When providing care to a newborn with necrotizing enterocolitis (NEC), the nurse would need to report which finding immediately? a. decrease in abdominal girth b. bowel sounds in all four quadrants c. abdomen appearing red and shiny d. stools negative for blood

c. abdomen appearing red and shiny

A nursing student has read that cleft lip is diagnosed at birth based on inspection of physical appearance and that cleft palate is diagnosed by which method? a. X-ray b. blood work c. feeling the palate with a gloved finger or using a tongue blade d. ultrasound

c. feeling the palate with a gloved finger or using a tongue blade

When providing care to the newborn withdrawing from a drug such as cocaine or heroin, which drug is given to ease the symptoms and prevent complications? a. Acetaminophen b. Aspirin c. Ibuprofen d. Morphine

d. Morphine

A new mother is nervous about sudden infant death syndrome (SIDS) and asks the nurse how to prevent it when the newborn is ready to sleep. Which suggestions should the nurse include in the answer? Select all that apply. a. Keep the infant dressed warmly at night. b. Avoid using a pacifier when putting the infant to sleep. c. Let the newborn sleep in the same bed as the parents. d. Place the infant on his or her back. e. Do not allow anyone to smoke around the infant.

d. Place the infant on his or her back. e. Do not allow anyone to smoke around the infant.
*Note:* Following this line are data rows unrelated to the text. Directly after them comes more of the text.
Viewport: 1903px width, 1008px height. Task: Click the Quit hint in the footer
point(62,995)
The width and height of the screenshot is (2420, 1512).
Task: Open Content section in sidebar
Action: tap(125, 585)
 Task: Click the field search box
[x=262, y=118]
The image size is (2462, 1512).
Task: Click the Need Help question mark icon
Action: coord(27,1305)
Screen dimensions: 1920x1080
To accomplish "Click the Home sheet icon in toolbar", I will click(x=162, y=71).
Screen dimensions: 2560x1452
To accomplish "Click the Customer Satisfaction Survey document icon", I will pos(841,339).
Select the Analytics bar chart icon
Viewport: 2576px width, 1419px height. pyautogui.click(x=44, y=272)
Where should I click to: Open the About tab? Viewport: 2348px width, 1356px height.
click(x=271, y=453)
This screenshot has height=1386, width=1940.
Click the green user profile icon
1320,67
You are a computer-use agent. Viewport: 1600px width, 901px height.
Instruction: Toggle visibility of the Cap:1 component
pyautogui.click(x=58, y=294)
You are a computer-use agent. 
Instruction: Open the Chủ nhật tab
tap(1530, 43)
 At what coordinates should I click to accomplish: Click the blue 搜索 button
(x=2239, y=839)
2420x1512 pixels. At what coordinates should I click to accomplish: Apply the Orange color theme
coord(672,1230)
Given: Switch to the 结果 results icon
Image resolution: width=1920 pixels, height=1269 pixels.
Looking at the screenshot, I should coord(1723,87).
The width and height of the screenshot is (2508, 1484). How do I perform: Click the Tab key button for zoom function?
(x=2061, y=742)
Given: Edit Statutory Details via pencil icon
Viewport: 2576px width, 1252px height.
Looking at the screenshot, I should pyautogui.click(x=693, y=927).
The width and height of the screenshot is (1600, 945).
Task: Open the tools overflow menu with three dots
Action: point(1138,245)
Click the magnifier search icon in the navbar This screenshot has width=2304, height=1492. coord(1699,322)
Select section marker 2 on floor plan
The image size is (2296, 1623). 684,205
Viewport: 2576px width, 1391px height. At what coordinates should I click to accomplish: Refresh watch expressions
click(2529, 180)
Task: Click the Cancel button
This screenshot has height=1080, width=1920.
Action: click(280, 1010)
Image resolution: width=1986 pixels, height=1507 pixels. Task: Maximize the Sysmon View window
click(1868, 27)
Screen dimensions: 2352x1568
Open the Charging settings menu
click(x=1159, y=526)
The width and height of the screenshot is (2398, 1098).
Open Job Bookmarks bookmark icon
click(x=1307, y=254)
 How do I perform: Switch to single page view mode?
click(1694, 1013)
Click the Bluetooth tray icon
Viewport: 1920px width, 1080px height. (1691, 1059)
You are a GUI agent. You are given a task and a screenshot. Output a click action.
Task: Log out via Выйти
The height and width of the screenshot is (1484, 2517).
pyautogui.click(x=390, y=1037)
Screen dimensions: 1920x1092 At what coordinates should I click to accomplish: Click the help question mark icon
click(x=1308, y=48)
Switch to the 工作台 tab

A nurse is caring for a newborn client who is diagnosed with myelomeningocele. Which nursing intervention would protect the newborn from injury? a. Place a urine collection bag on newborn for the continuous leakage. b. Place petroleum jelly gauze on the spinal sac to keep it moist. c. Delay the parents from holding the newborn. d. Place the newborn in a prone or lateral position.

d. Place the newborn in a prone or lateral position.

When attempting to interact with a neonate experiencing drug withdrawal, which behavior would indicate that the neonate is willing to interact? a. Hiccups b. Gaze aversion c. Yawning d. Quiet, alert state

d. Quiet, alert state

A nurse is assigned to care for a newborn with hyperbilirubinemia. The newborn is relatively large in size and shows signs of listlessness. What most likely occurred? a. The infant may have been exposed to alcohol during pregnancy. b. The infant may have experienced birth trauma. c. The infant's mother must have had a long labor. d. The infant's mother probably had diabetes.

d. The infant's mother probably had diabetes.

A preterm newborn is noted to be cyanotic. Which laboratory test will the nurse prepare the infant for to determine if the cyanosis is due to respiratory or circulatory problems? a. echocardiogram b. chest X-rays c. angiography d. arterial blood gases

d. arterial blood gases

The nurse suspects a preterm newborn receiving enteral feedings of having necrotizing enterocolitis (NEC). What assessment finding best correlates with this diagnosis? a. meconium stools b. poor suck reflex c. high-pitched cry d. bloody stools

d. bloody stools

The nurse assesses an infant. Which finding may indicate heart failure? a. capillary refill time b. color of hands and feet c. blood glucose level d. diminished peripheral pulses

d. diminished peripheral pulses

A nurse is caring for a child born with a tracheoesophageal fistula. Which finding during pregnancy would have caused the nurse to suspect this might be present? a. oligohydramnios b. a difficult second stage of labor c. bleeding at 32 weeks' gestation d. hydramnios

d. hydramnios

The nursing instructor is teaching a session on techniques that the nursing students can use to properly address concerns of parents with children who are born with a congenital disorder. The instructor determines the session is successful when the students correctly choose which nursing intervention as being the most effective in these situations? a. help the child to understand his or her limitations. b. model good medical practices for the child's family. c. keep the family informed about new and effective treatments. d. use reflective listening and offer nonjudgmental support.

d. use reflective listening and offer nonjudgmental support.